LOCALIZATION
The
localization process is fairly straightforward.
The Robosapien node (R) frequently sends out packets
containing accelerometer data. Both the computer
node (C) and the third node (T) receive the packets.
(The accelerometer data isn’t used in this implementation,
but we’ll explain it later when we describe some
possible improvements to the system.)
After
a packet is successfully received, a signal strength
reading is taken by calling the PLME_link_quality
method, which is found in the simple_phy class of
the Freescale support code. After the third node
has accomplished this, it constructs a packet containing
the resulting signal strength measurement and sends
it to the computer node. At that point, C, which
has both the signal strength reading from R/T and
R/C, composes a packet with these measurements to
be sent via the serial port to the computer.
When
the computer receives both signal strength measurements,
it can begin hypothesizing about the robot’s location.

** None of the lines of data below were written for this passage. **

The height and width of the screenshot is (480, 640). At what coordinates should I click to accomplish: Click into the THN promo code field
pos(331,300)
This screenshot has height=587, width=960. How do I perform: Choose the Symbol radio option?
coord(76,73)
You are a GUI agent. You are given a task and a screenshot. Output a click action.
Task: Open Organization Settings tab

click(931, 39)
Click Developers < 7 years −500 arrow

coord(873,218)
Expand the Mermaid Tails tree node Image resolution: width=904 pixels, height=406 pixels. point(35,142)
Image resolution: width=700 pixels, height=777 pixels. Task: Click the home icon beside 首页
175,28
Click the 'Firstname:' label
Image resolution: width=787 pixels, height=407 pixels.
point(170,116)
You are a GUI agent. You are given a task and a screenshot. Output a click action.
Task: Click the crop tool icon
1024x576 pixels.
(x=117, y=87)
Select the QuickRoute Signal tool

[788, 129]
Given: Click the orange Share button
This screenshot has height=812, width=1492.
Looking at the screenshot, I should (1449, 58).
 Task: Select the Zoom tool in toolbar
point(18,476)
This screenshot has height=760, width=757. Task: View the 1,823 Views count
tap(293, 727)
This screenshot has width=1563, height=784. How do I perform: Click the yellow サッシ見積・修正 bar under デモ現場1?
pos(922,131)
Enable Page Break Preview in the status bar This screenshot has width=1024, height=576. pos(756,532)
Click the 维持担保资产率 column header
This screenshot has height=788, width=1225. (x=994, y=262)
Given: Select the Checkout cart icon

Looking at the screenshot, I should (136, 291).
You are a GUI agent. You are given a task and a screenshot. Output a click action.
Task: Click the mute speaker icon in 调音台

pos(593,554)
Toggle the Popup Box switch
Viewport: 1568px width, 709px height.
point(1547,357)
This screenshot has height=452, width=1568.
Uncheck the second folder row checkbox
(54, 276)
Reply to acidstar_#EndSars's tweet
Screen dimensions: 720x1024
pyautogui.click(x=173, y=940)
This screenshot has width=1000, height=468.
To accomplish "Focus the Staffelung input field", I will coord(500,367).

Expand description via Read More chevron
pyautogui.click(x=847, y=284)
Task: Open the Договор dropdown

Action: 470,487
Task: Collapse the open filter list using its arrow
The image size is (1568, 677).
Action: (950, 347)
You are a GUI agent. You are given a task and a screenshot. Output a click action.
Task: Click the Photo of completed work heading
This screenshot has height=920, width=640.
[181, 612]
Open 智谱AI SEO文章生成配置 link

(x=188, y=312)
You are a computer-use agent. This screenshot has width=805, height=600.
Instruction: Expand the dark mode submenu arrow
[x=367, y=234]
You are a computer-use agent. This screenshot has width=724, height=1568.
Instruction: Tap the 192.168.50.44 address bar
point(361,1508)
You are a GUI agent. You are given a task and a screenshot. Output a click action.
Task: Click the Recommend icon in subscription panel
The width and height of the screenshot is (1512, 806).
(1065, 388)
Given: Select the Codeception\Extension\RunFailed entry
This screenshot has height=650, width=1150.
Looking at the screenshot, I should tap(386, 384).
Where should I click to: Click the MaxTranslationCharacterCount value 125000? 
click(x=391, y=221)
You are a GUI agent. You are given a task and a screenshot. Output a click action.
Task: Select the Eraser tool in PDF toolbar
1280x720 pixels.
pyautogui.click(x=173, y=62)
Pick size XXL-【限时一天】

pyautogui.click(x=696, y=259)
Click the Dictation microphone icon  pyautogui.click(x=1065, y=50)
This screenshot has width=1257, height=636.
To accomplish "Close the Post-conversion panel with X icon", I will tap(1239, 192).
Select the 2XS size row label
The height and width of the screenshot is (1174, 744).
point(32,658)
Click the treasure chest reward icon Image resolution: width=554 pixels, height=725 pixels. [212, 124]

However, this can’t be done with a straightforward
geometric calculation because of the uncertainty
associated with noisy data and the signal strength’s
nonlinearity.
This
noise is such that if simple distance calculations
were applied at each time step, the computer might
find that the robot’s location would vary on the
order of meters when it is standing still. To deal
with this large degree of uncertainty in our data,
we used a probabilistic Monte Carlo localization
technique to implement a particle filter to localize
the robot. Let’s take a look at how the particle
filter reduces the uncertainty of the robot’s location.